WHAT YOU WILL DO: Output the material exactly, line by line.

DATA PROVIDED:
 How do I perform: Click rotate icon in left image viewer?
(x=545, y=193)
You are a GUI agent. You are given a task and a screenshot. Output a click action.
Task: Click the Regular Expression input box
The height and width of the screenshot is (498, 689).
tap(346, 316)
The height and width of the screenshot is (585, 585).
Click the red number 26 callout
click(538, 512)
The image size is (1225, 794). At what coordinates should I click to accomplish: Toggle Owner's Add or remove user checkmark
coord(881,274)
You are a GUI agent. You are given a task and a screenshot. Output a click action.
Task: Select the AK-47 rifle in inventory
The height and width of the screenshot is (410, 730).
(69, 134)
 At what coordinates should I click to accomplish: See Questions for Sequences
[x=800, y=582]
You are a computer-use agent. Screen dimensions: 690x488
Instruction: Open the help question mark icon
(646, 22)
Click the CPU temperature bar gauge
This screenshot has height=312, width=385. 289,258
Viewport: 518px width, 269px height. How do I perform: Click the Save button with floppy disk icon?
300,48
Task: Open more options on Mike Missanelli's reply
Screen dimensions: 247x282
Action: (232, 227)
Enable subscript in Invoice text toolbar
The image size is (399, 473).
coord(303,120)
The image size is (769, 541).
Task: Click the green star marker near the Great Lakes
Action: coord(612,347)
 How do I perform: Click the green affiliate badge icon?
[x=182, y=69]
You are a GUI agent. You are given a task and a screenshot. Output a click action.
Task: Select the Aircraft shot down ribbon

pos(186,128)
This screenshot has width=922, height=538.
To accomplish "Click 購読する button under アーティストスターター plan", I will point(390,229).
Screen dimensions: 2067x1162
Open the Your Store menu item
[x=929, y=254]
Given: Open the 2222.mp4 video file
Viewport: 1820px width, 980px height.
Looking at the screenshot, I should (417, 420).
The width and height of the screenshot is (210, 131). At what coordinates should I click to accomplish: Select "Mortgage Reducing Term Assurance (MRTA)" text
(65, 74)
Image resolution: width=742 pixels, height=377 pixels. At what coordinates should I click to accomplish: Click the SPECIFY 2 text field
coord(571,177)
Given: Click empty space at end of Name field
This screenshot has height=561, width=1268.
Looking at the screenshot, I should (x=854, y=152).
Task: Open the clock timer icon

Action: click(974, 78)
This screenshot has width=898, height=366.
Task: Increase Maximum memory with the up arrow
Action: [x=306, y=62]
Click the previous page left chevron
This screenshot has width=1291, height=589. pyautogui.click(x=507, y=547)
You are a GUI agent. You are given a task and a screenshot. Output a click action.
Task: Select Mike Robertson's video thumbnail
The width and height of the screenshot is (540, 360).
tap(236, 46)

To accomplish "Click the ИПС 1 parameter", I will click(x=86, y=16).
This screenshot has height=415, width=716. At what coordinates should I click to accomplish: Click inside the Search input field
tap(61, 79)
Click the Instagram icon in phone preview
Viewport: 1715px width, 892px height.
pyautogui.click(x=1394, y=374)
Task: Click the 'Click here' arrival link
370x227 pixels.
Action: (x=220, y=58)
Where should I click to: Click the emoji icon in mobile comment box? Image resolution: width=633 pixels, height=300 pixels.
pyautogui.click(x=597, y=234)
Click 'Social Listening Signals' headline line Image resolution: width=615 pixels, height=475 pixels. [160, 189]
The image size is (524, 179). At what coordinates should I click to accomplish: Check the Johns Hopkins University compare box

OUTPUT BELOW:
 How do I perform: Click rotate icon in left image viewer?
(x=545, y=193)
You are a GUI agent. You are given a task and a screenshot. Output a click action.
Task: Click the Regular Expression input box
The height and width of the screenshot is (498, 689).
tap(346, 316)
The height and width of the screenshot is (585, 585).
Click the red number 26 callout
click(538, 512)
The image size is (1225, 794). At what coordinates should I click to accomplish: Toggle Owner's Add or remove user checkmark
coord(881,274)
You are a GUI agent. You are given a task and a screenshot. Output a click action.
Task: Select the AK-47 rifle in inventory
The height and width of the screenshot is (410, 730).
(69, 134)
 At what coordinates should I click to accomplish: See Questions for Sequences
[x=800, y=582]
You are a computer-use agent. Screen dimensions: 690x488
Instruction: Open the help question mark icon
(646, 22)
Click the CPU temperature bar gauge
This screenshot has height=312, width=385. 289,258
Viewport: 518px width, 269px height. How do I perform: Click the Save button with floppy disk icon?
300,48
Task: Open more options on Mike Missanelli's reply
Screen dimensions: 247x282
Action: (232, 227)
Enable subscript in Invoice text toolbar
The image size is (399, 473).
coord(303,120)
The image size is (769, 541).
Task: Click the green star marker near the Great Lakes
Action: coord(612,347)
 How do I perform: Click the green affiliate badge icon?
[x=182, y=69]
You are a GUI agent. You are given a task and a screenshot. Output a click action.
Task: Select the Aircraft shot down ribbon

pos(186,128)
This screenshot has width=922, height=538.
To accomplish "Click 購読する button under アーティストスターター plan", I will point(390,229).
Screen dimensions: 2067x1162
Open the Your Store menu item
[x=929, y=254]
Given: Open the 2222.mp4 video file
Viewport: 1820px width, 980px height.
Looking at the screenshot, I should (417, 420).
The width and height of the screenshot is (210, 131). At what coordinates should I click to accomplish: Select "Mortgage Reducing Term Assurance (MRTA)" text
(65, 74)
Image resolution: width=742 pixels, height=377 pixels. At what coordinates should I click to accomplish: Click the SPECIFY 2 text field
coord(571,177)
Given: Click empty space at end of Name field
This screenshot has height=561, width=1268.
Looking at the screenshot, I should (x=854, y=152).
Task: Open the clock timer icon

Action: click(974, 78)
This screenshot has width=898, height=366.
Task: Increase Maximum memory with the up arrow
Action: [x=306, y=62]
Click the previous page left chevron
This screenshot has width=1291, height=589. pyautogui.click(x=507, y=547)
You are a GUI agent. You are given a task and a screenshot. Output a click action.
Task: Select Mike Robertson's video thumbnail
The width and height of the screenshot is (540, 360).
tap(236, 46)

To accomplish "Click the ИПС 1 parameter", I will click(x=86, y=16).
This screenshot has height=415, width=716. At what coordinates should I click to accomplish: Click inside the Search input field
tap(61, 79)
Click the Instagram icon in phone preview
Viewport: 1715px width, 892px height.
pyautogui.click(x=1394, y=374)
Task: Click the 'Click here' arrival link
370x227 pixels.
Action: (x=220, y=58)
Where should I click to: Click the emoji icon in mobile comment box? Image resolution: width=633 pixels, height=300 pixels.
pyautogui.click(x=597, y=234)
Click 'Social Listening Signals' headline line Image resolution: width=615 pixels, height=475 pixels. [160, 189]
The image size is (524, 179). At what coordinates should I click to accomplish: Check the Johns Hopkins University compare box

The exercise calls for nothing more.